The group demonstrated that the toxin Afp18 in this injection machine is an enzyme that deactivates the switch protein RhoA, which is responsible for many vital processes in the cells of humans and fish.
RhoA controls the building up and breaking down of actin filaments, which are not only necessary for cell division, but also for the spreading of tumour metastases in the body.
In close collaboration with the developmental biologist Wolfgang Driever, also from the University of Freiburg, the research group injected the toxin Afp18 into zebra fish embryos.
The result was that cell division was blocked, and the fish embryos did not develop. The toxin caused the actin filaments in the fish cells to collapse.
This is because the Afp18 attaches a sugar molecule, an N-acetylglucosamine, onto the amino acid tyrosine in RhoA.
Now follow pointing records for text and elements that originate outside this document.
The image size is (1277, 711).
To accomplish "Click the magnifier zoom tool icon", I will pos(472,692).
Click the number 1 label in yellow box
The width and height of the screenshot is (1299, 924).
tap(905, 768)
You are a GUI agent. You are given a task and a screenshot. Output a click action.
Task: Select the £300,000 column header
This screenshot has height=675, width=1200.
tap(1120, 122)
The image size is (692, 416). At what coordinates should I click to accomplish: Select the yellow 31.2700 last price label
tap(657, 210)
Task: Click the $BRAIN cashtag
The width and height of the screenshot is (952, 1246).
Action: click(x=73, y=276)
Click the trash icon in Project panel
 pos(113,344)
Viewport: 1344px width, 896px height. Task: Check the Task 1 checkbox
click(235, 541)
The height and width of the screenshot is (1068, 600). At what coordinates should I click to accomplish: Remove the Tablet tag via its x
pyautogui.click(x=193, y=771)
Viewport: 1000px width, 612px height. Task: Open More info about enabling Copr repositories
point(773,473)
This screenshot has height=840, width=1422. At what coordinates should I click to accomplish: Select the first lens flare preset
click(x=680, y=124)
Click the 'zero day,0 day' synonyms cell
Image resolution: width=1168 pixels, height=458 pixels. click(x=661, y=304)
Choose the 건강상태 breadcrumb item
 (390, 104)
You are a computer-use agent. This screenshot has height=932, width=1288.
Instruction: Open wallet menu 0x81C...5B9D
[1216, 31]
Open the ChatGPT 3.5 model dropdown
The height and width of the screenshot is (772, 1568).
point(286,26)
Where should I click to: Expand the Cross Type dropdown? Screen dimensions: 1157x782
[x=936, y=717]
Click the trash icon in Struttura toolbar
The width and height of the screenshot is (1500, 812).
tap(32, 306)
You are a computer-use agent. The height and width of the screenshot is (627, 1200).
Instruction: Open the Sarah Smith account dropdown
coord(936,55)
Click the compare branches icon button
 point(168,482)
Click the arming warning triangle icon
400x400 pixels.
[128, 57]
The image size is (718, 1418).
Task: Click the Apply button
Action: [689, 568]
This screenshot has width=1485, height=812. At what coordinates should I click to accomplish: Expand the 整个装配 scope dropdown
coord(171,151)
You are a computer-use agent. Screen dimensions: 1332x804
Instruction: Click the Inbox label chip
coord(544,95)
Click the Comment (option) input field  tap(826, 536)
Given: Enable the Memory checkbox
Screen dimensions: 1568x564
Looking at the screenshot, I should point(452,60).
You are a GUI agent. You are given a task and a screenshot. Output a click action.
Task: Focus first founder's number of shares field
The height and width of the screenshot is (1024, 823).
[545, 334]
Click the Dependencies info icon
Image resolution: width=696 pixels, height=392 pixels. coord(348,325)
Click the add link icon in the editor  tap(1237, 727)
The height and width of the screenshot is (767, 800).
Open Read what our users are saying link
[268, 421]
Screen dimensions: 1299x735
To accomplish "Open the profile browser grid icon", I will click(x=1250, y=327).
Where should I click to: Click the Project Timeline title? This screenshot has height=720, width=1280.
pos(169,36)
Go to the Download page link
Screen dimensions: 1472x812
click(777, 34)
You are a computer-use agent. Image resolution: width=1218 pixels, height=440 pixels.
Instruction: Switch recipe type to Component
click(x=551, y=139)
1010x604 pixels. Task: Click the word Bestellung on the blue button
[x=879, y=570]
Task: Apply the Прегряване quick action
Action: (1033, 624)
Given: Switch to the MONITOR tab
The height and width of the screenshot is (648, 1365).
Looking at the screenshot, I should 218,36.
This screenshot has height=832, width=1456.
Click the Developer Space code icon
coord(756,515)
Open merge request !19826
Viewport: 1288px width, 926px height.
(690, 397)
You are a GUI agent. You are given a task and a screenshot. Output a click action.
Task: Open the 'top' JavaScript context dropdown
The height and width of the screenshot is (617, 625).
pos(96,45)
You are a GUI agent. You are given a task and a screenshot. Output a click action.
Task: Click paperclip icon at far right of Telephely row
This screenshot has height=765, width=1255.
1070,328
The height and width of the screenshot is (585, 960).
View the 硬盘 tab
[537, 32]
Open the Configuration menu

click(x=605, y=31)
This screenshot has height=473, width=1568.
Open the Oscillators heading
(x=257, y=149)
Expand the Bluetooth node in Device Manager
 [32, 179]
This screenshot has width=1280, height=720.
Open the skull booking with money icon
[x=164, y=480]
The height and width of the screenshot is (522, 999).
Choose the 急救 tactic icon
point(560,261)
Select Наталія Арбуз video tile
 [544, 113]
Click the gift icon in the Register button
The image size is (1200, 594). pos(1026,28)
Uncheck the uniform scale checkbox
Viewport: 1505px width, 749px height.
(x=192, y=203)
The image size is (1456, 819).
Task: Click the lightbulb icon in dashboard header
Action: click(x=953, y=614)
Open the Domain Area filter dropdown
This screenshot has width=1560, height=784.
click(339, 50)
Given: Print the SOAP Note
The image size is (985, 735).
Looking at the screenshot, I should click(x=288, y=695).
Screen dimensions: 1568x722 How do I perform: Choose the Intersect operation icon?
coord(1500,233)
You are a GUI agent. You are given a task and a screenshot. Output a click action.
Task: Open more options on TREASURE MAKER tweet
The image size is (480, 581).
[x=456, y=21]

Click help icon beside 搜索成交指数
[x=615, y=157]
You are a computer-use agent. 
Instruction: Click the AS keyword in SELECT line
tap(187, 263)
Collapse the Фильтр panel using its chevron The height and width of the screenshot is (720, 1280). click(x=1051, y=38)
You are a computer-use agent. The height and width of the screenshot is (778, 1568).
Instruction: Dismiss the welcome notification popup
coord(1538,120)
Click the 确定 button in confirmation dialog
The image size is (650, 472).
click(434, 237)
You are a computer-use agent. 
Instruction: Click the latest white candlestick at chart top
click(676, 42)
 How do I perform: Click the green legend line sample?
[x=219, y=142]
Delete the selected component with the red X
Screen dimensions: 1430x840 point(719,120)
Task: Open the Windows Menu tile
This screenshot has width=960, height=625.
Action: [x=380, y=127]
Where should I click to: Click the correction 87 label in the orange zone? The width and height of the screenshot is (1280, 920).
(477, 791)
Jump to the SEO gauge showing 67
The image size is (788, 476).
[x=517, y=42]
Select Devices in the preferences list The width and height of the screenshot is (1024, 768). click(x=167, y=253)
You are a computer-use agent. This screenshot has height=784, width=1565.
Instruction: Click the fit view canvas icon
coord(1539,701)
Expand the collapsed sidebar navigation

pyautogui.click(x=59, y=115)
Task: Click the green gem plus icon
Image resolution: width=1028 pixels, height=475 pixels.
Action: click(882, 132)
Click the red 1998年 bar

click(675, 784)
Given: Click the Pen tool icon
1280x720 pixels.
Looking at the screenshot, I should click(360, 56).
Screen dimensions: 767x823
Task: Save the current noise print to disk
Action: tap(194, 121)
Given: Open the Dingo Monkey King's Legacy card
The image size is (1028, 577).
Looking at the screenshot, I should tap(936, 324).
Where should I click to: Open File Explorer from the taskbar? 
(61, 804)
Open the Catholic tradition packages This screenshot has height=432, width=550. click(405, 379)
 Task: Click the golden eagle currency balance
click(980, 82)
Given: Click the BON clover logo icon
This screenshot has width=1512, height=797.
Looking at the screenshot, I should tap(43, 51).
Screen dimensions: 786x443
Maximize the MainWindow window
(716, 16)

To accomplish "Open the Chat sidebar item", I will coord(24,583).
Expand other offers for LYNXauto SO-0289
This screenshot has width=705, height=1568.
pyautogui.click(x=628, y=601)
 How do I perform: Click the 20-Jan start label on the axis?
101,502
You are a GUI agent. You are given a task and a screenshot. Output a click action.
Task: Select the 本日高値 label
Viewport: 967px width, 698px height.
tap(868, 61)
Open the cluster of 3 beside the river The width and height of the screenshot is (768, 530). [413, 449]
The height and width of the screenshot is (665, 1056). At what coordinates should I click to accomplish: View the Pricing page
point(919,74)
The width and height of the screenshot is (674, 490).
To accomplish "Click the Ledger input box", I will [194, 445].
According to the scientists, this is a very unusual reaction in nature. The team was able to shed light on this mechanism at the atomic level through the X-ray analysis of Afp18-modified RhoA crystals.
For this, they collaborated with Daan von Aalten from the University of Dundee, Scotland. Rho-regulatory proteins are involved in the growth of cancer, especially metastasis.
Thus, the researchers believe that this fish toxin has great therapeutic potential in cancer treatment.
The study was published in the journal Nature Communications.